I note that various 586/686 implementations have had faster operations on shorter data types (and in at least one case, had slower operations on shorter datatypes). (I'd argue that the first 386 in 32 bit mode was a 32 bit processor, but surely the pentium-class machines are.)
> only implements 40 of the 64-bits for 1 TB of virtual memory
No current x86-64 implementation implements more than 48 bits for either virtual or physical addresses.

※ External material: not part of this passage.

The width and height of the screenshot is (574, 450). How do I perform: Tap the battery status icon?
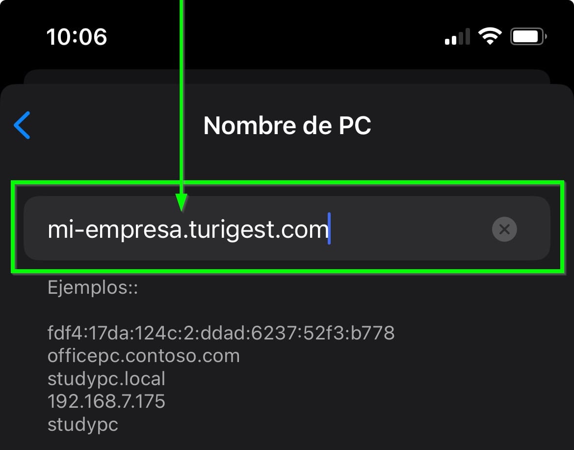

Legal alpha implementations could implement as few as 43 bits.
Care to name an implementation of any processor that has 64 virtual and or physical address bits?
It is such a shame that ARM has taken over MIPS place in the embedded world, and that SGI crashed and killed it in the server space, MIPS is a much nicer architecture than ARM or PPC, (and nevermind SPARK or god forbid IA64).
Well, even 32bit x86 can address more than 4GB memory, but at least there you have to use horrible hacks like PAE. When the native data size is smaller than the address space, taking advantage of the full address space and working with large data sets becomes a hassle.
Oh? How does it handle this? Something similar to PAE? To PSE? Explicitly using cooperative coprocessors? A completely different scheme?
Also, isn't it relevant to process-addressable (virtual) memory? Barring explicit APIs such as AWE. As far as I know, ARM registers are 32b so a process should not be able to load data from an address higher than the 4GB mark (in its virtual memory), am I wrong?
Two separate issues, memory per process (which is limited to 32bits of address space) and total physical address space available to the MMU. It is similar to PAE in fact ARM calls it LPAE.
No, it can do glorified bank-switching. That's not an increase in address space, it's a hack that assumes applications will still keep their memory usage to no more than 2-3GB.
Its not bank switching, its the MMU mapping the 32bit virtual address space of each process to a much larger physical address space. You are right that each process is still limited to 32 bits of virtual address space but bank switching has nothing to do with it.
Having extra hardware to help speed it up doesn't stop it from being bank switching. That is its essential nature, it doesn't matter how heavy the lipstick is.
By that same logic, all of paged memory management is bank switching. I might also point out that current x86 CPUs map 64-bit addresses into 43-bit physical addresses using pages. Is that reverse-bank switching?
It's purely coincidental if your CPU was designed to map N-bit virtual-space pointers into N-bit physical-space pointers. It's much more common, both now and historically, to map from N-bit to M-bit. There is no hack here.
Its worth mentioning also that x86 64bit CPUs still use PAE, in fact they have to, its mandatory in long mode ("real 64 bit mode"). Additionally the version of PAE used in 64 bit mode is an extension of the original 32 bit PAE, adding an extra directory layer to support up to 52 bits of physical address space. Although i don't think any processor has implemented more than 48bits of address space so far.
Having extra hardware to help speed it up doesn't stop it from being bank switching. That is its essential nature, it doesn't matter how heavy the lipstick is.
I wonder how these two new modes will relate to existing modes like Thumb2?